How to put theory into practice during the pandemic?

In the part referring to “absence from work”, as well as its aforementioned interpretation, Article 41 of the Labour Code allows for a relatively easy assessment of the termination’s legality in terms of this provision, in situations where an employee works at the company on a daily basis. Cases where an employee, despite their physical absence from work, provides work or is ready to provide it are less obvious. Currently, the two most common examples (not counting mobile workers) are remote work and standstill.

In the case of remote work, employees often (and nowadays, due to the limitations to work in co-working spaces, almost entirely) work from home, in the other words, the place where they would most likely be on sick leave. The latter can now be obtained without even leaving your home. The sudden “sickness” of an employee working remotely, often during allotted task time, may turn out to be an effective trap for the employer, who does not take due care when terminating the contract. 

Another unusual situation related to the COVID-19 pandemic concerns notice delivery during standstill, both the ones specified in Article 81 of the Labour Code, and during the economic standstill provided for in the so-called anti-crisis shield and the Act of 11 October 2013 on special solutions related to the protection of workplaces.

One of the pre-requisites of standstill (regardless of its type) is the employee’s readiness to work, and so, in theory, terminating an employee’s contract during the standstill cannot violate article 41 of the Labour Code. In practice, absence at work in connection with the standstill means that it cannot be confirmed whether an employee, despite having sick note was actually working. In such case, the whole emphasis is placed on their readiness to work. If the employer decides to terminate the contract and does not have proof of the employee’s readiness to work on the day the termination notice is served, there is a good chance that the employee’s possible sick note will be sufficient basis for the notice to be flawed. With this in mind, it is a good idea to contact the employee on standstill, immediately before contract termination to ensure that they are ready to work.

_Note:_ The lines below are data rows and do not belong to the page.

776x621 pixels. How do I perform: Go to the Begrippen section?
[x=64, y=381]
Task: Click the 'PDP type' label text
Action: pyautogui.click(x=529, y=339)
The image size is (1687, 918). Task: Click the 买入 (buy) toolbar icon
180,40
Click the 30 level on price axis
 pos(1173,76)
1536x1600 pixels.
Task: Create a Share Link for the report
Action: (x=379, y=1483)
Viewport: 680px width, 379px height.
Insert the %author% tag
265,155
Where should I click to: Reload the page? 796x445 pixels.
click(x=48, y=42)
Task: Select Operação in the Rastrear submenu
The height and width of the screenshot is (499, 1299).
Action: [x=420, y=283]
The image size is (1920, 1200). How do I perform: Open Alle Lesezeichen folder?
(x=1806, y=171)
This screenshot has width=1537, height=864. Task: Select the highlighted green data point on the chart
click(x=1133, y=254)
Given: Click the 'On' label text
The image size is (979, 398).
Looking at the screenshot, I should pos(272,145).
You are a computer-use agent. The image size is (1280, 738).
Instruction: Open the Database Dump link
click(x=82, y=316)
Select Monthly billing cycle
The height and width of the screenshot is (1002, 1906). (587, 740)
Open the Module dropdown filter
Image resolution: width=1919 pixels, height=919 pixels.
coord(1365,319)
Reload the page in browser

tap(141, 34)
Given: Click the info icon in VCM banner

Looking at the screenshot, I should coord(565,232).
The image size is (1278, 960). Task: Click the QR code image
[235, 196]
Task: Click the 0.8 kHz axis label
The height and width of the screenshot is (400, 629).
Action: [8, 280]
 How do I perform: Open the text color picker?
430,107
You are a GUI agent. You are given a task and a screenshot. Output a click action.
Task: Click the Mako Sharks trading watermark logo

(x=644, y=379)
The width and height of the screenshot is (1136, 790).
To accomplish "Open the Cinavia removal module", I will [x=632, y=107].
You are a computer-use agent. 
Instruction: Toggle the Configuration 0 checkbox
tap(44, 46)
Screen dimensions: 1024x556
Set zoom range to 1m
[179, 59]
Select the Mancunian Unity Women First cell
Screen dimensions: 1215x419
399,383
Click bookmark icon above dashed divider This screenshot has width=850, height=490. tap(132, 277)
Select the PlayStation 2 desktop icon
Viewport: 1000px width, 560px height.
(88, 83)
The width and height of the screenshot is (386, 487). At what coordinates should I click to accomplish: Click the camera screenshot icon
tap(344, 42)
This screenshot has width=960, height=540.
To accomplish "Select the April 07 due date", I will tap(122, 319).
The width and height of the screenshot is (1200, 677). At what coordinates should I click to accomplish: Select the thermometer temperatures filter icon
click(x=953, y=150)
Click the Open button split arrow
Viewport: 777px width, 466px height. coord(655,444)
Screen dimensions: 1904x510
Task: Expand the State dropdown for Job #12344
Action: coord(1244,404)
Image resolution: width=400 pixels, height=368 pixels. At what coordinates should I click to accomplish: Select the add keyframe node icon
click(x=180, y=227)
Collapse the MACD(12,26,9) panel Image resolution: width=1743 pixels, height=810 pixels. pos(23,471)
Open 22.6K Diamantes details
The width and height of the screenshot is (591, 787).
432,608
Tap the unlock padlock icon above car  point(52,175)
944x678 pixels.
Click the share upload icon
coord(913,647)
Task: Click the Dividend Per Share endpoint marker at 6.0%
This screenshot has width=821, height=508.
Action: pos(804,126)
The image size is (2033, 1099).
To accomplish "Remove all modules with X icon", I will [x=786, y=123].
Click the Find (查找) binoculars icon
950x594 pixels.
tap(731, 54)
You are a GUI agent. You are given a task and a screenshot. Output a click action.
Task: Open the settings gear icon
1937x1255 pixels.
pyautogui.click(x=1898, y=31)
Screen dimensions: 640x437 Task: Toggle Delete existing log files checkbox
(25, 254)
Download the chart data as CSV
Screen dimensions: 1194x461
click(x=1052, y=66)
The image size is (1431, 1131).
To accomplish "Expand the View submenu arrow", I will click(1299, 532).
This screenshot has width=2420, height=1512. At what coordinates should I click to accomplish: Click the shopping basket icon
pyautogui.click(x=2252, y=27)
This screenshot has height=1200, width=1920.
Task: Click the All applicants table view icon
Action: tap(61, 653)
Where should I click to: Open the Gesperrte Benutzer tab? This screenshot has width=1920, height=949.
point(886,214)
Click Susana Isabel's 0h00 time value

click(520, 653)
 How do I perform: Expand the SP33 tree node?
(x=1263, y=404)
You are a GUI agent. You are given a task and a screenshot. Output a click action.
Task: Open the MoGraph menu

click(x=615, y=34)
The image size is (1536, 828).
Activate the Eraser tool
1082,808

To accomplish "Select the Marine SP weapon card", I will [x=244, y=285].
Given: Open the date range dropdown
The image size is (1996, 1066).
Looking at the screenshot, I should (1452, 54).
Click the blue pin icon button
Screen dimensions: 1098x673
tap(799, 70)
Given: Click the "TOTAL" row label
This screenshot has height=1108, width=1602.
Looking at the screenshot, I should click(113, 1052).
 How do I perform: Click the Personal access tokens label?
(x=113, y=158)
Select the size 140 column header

These considerations are another argument (apart from the working time register) for determining a method for confirming the presence of employees working remotely and to verify their readiness for work during the standstill. This may be particularly important in the context of independent employees, who are obliged to report the results of their work or answer to their superiors only at the end of the day or every few days. The risk of an employee referring to their sick leave covering the day of the notice’s delivery will be much lower if the employer has evidence of the employee’s presence at work, performance of duties resulting from the employment contract or confirming readiness to perform them.

It is also worth noting that in the era of digitalisation of sick notes that are visible to employers in the system immediately after they are issued (at least in theory), the risk of inadvertently violating Article 41 of the Labour Code is lower and the scope for abuse by employees is narrower.